The lack of hard evidence of the Indian Air Force shooting down a Pakistan Air Force F-16 or the lack of any evidence of Pakistan shooting down an IAF Sukhoi-30MKI fighter hasn't prevented the Air Forces of either side producing squadron patches to reinforce their respective versions of the truth.
These patches, worn by pilots on their flight overalls, are meant to instil a sense of pride, but in the context of India and Pakistan, seem to feed upon the disputed claims made by both sides.
The latest addition to the 'patch war' between the Air Forces of both sides appears to be China, referred to by Islamabad as Pakistan's all-weather friend. A squadron patch available on eBay, the online shopping site, shows a Chinese built JF-17 'Thunder' fighter with the slogan "JF-17 - MiG killer." This is a reference to the shoot down of IAF Wing Commander Abhinandan Varthaman's MiG-21 Bison by the Pakistan Air Force on February 27, a day after the Indian Air Force struck a Jaish-e-Mohammed terror training facility in Balakot, deep inside Pakistan.
The eBay page where this patch is being sold for $16 says it is "Made in China PLA Military Factory."
The Indian Air Force, which was actively tracking the air battle over the Line of Control that day, believes Wing Commander Varthaman was shot down by an AMRAAM air-to-air missile fired by a Pakistan Air Force F-16 fighter, and not by a Chinese made JF-17 'Thunder' fighter as this patch claims.
The IAF, for its part, has always maintained that the Wing Commander had shot down an F-16 moments before he was intercepted himself and forced to bail out over Pakistan Occupied Kashmir. This account is depicted in a patch made by a 21-year-old Delhi-based graphics designer, Saurav Chordia, the IAF's go-to man for designing squadron patches. Mr Chordia's patch, which he designed for the IAF's 51 Squadron, shows an image of an IAF MiG-21 'Bison' and says 'Falcon Slayers.' The Lockheed-Martin F-16 is referred to as 'Falcon.'
While individual squadrons in the IAF have the liberty of accepting the design of squadron patches, there are some who believe that this patch designed by Mr Chordia, along with another patch with an image of an IAF Sukhoi-30 fighter, don't exactly lift the morale of the force since they also bear the label "AMRAAM dodgers," a reference to the air-to-air missiles fired by Pakistani F-16s that day.
According to a former IAF fighter pilot, "Having interacted with several ex-pilots, it can be safely assumed that the words AMRAAM dodger could have been avoided and the focus should have been exclusively on the F-16 shoot down and the aerial combat on February 27." The IAF headquarters, for its part, has not officially accepted the design of these two patches.

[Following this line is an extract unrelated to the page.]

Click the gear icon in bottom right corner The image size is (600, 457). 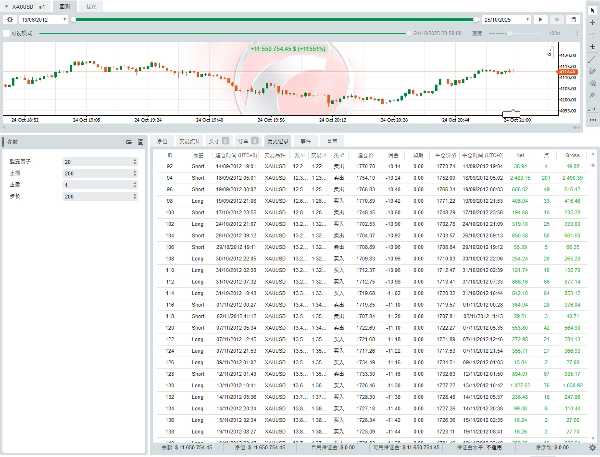click(592, 449)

Meanwhile, several patches have appeared across the border, though it's unclear if these will be adopted by the Pakistan Air Force. One of the patches produced says "27-02-19: Don't mess with us: Pakistan Air Force." A more authentic patch shows two AMRAAM missiles with the slogan "It just takes a pair. 100% kill ratio". In other words, the PAF fired two AMRAAM missiles that day, which shot down one IAF fighter each. While the IAF accepts the shoot down of Wing Commander Varthaman's MiG-21 Bison, it categorically refutes the assertion that one of its frontline Sukhoi-30 fighters went down that day.
On February 27, eight Indian Air Force fighters were called in to intercept up to 24 Pakistan Air Force fighters which flew close to the Line of Control as a handful of PAF F-16s breached the LoC to drop a handful of weapons at Indian Army positions. The Pakistani air attack is not known to have caused any substantial damage. The IAF says Wing Commander Varthaman managed to lock on and shoot down one of these F-16s while in hot pursuit of the intruding Pakistan Air Force jets.